Once the dataset is created, copy down the API Name. (e.g. Products1) You'll need to use this to configure the connector in the next step.

Now that we've created the App and Dataset, we can create the Mule Application to load the data into the dataset. Switch over to Anypoint Studio and create a new Mule project.

In the previous step, you downloaded a dataset schema file that was in JSON format. Take that file and add it to your project in the src/main/resources folder. We'll need to link to that file later in the Codelab.

Next, in the Mule Palette, click on Search in Exchange. Search for ‘analytics' and select Salesforce Einstein Analytics Connector and click on Add. Click on Finish.

In the Mule Palette, find the connector we just added and select the Upload external data into new data set and start processing operation.

Drag and drop that into the canvas.

In the Mule Properties window, click on the green plus sign next to the Connector configuration drop down field.

Fill in the Username, Password, and Security Token field with your Salesforce credentials. Click on Test Connection... and if it's successful, click on OK.

Back on the Mule Properties tab, click on the file browser button next to the Type field and find the schema file that we added to the src/main/resources folder.

Then in the DataSet info section, select and fill in the fields:

Now that the Tableau CRM connector is configured, let's configure the components around it. Go ahead and drop in an HTTP Listener and two Transform Message components around the Tableau CRM connector. It should look like the screenshot below.

For the HTTP Listener operation, set the configuration to use the default settings (e.g. HTTP and port 8081) and then set the Path to /load.

In the first Transform Message component, we're just going to hard code the data that we're loading into Tableau CRM. This data needs to match the schema file that was generated in the first step. I've included an example of the DataWeave script I've used for this codelab below.

%dw 2.0
output application/java
---
[
  {
    "longDescription": "1000 Miles",
    "id": "1000 MILES",
    "description": "1000 Miles",
    "canUseRevenueSchedule": false,
    "isIntellectualPropertyProtected": false,
    "isAutoProvisionable": false,
    "isCustomerDiscountAllowed": false,
    "requiresUnitPriceLabel": true
  }
]

In the last Transform Message component, we just want to take the output and return that back to the user in JSON format. You can copy and paste the DataWeave script below.

%dw 2.0
output application/json
---
payload

Let's run the Mule application and load data into Tableau CRM. Right click on the canvas and select Run project <application name>

Switch to your browser and open the following URL

http://localhost:8081/load

If the flow was set up correctly, you should see the following screen.

Additionally, in the Console tab, you'll see messages about sending data to Analytics cloud.

Switch back to Tableau CRM and click on Data Manager

You'll see the job in the Monitor section and the status showing the data was successfully loaded.

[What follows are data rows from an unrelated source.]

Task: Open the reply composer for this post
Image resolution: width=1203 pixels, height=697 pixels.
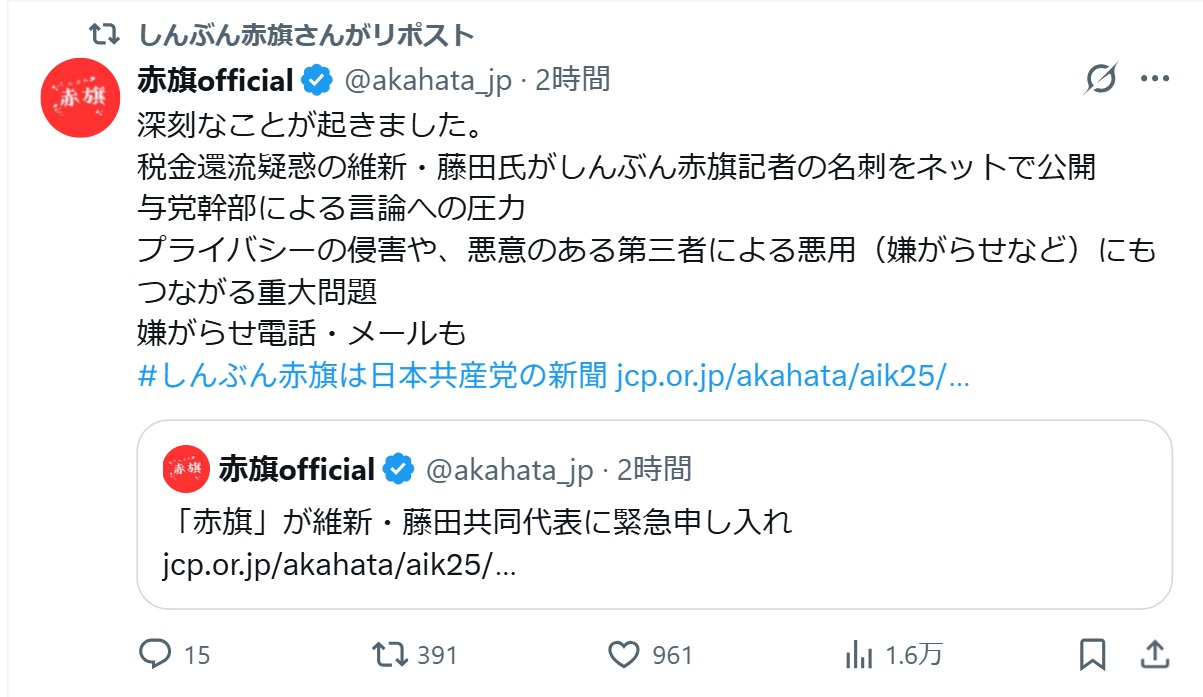Action: [x=155, y=656]
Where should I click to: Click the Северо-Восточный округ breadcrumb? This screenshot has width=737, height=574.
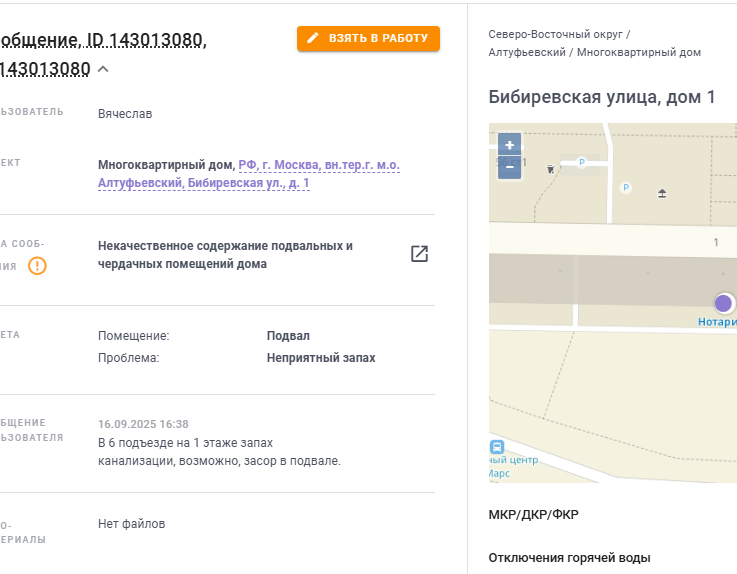point(556,34)
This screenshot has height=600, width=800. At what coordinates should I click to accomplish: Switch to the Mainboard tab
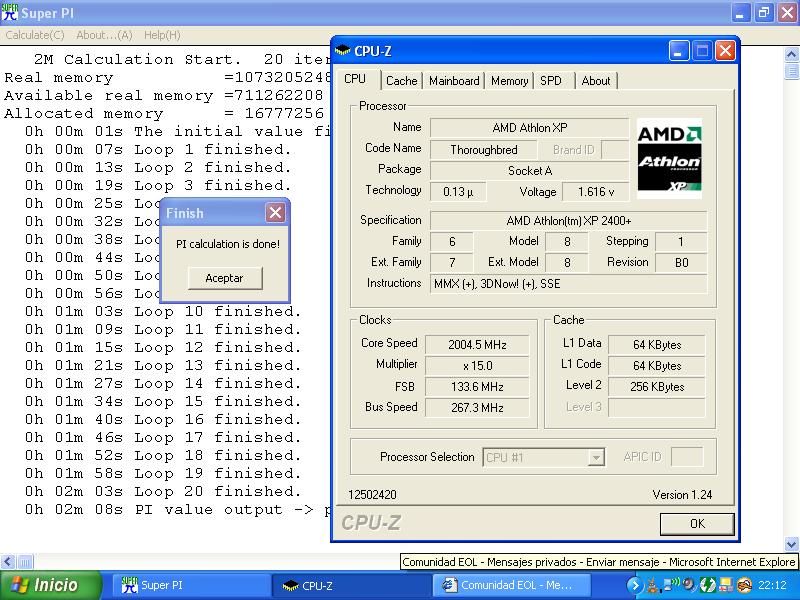coord(454,81)
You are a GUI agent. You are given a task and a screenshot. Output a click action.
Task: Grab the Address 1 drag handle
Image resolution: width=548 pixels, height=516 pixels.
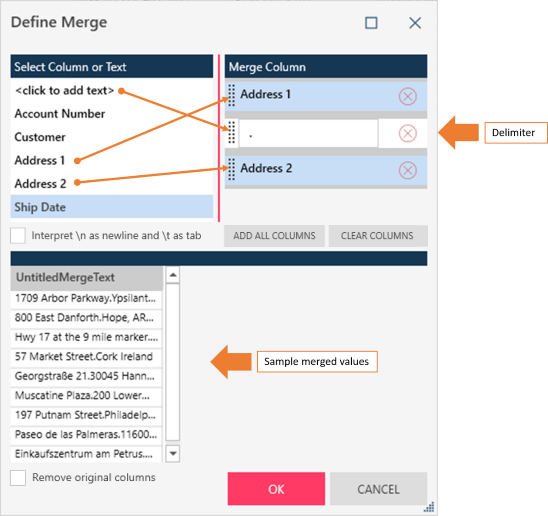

Let's look at the data now. Click on Data in the left-hand navigation. Click on the drop-down icon and select Explore.

In the new window, click on Table Mode to toggle the view and see the data that we just appended to the Dataset.

Congratulations! You've learned how to load data into Tableau CRM using MuleSoft and the Tableau CRM connector. While this Codelab shows you how to load static data, you can extend this project further and load data from a database, file, or even API. MuleSoft gives you the ability to orchestrate and enrich data from these various sources to help your users make better decisions.